Records drawn from a dataset:
================================
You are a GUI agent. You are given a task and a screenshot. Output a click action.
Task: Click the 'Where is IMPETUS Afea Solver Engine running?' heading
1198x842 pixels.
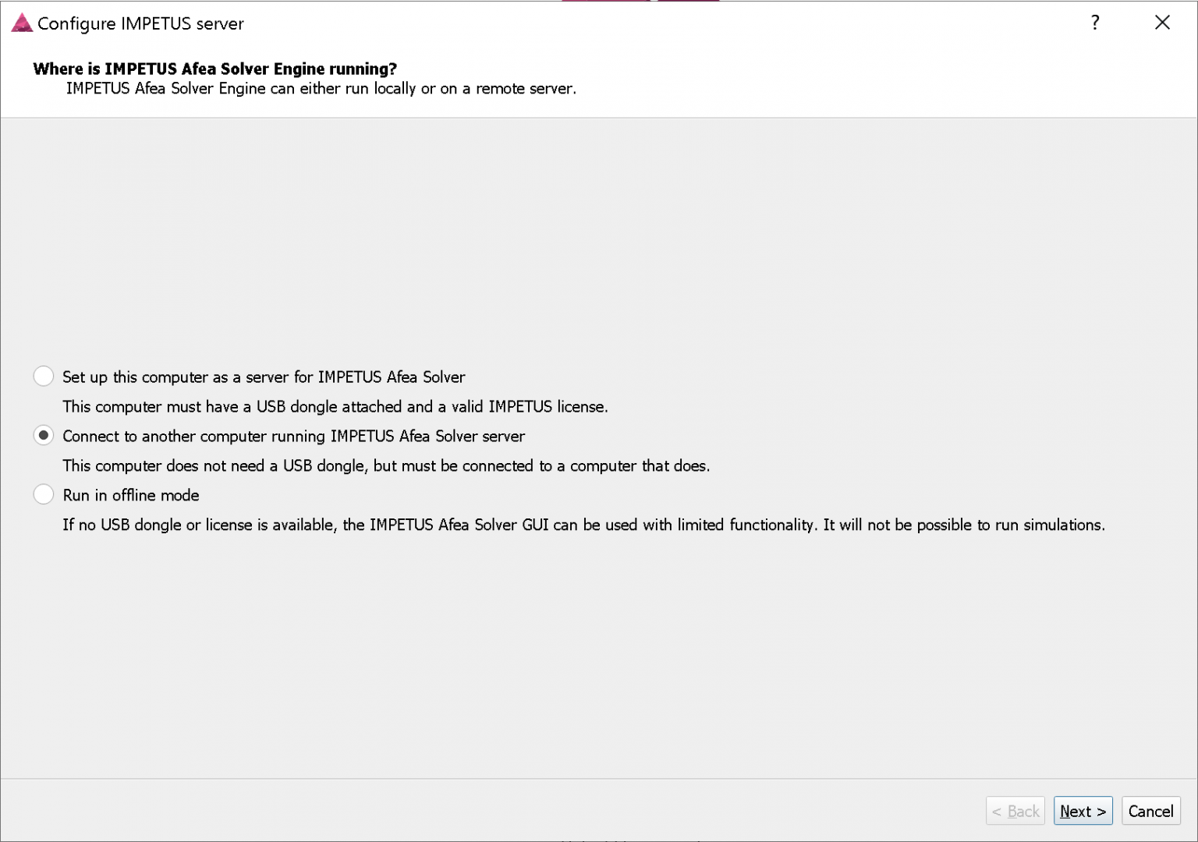pyautogui.click(x=215, y=69)
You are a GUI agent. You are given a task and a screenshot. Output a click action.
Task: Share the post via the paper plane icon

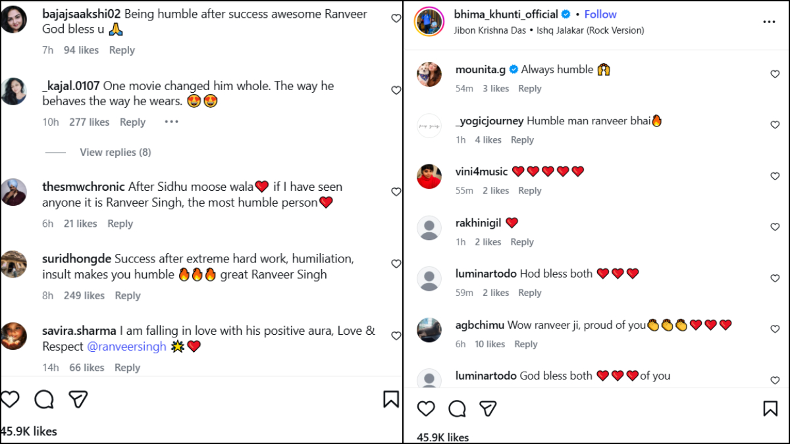pyautogui.click(x=78, y=399)
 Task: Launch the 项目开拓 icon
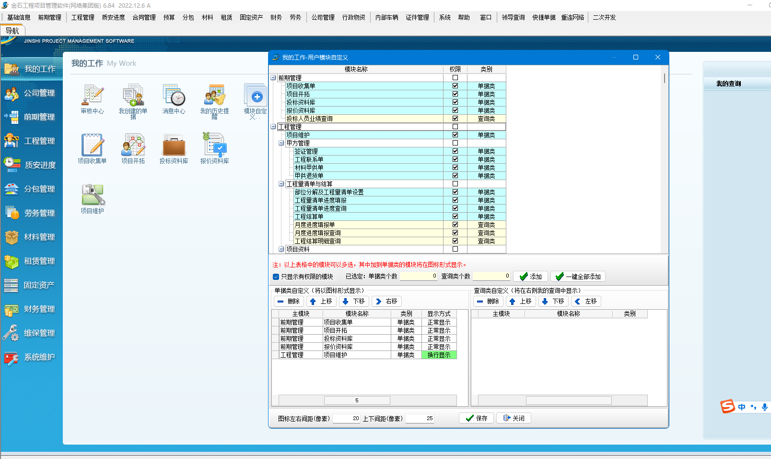pyautogui.click(x=133, y=145)
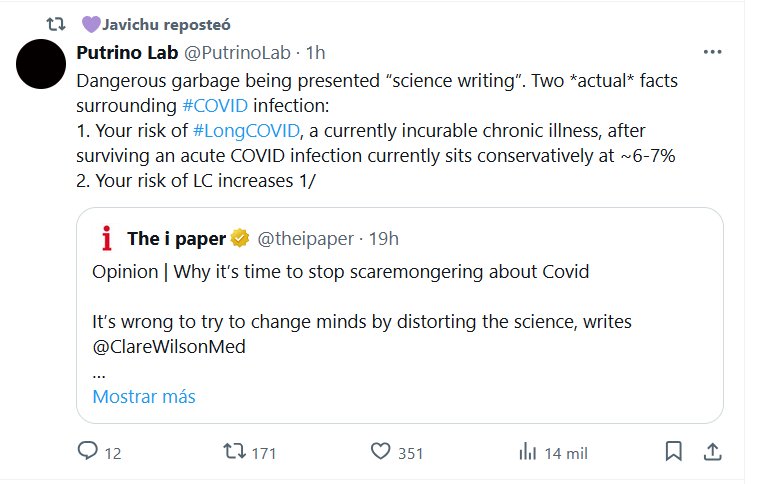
================================
What is required:
Exact copy, no pictures: reproduce every entry shown above.

Solution to this task:
You are a GUI agent. You are given a task and a screenshot. Output a click action.
Task: Click the 'Where is IMPETUS Afea Solver Engine running?' heading
1198x842 pixels.
pyautogui.click(x=215, y=69)
You are a GUI agent. You are given a task and a screenshot. Output a click action.
Task: Share the post via the paper plane icon

pyautogui.click(x=78, y=399)
 Task: Launch the 项目开拓 icon
pyautogui.click(x=133, y=145)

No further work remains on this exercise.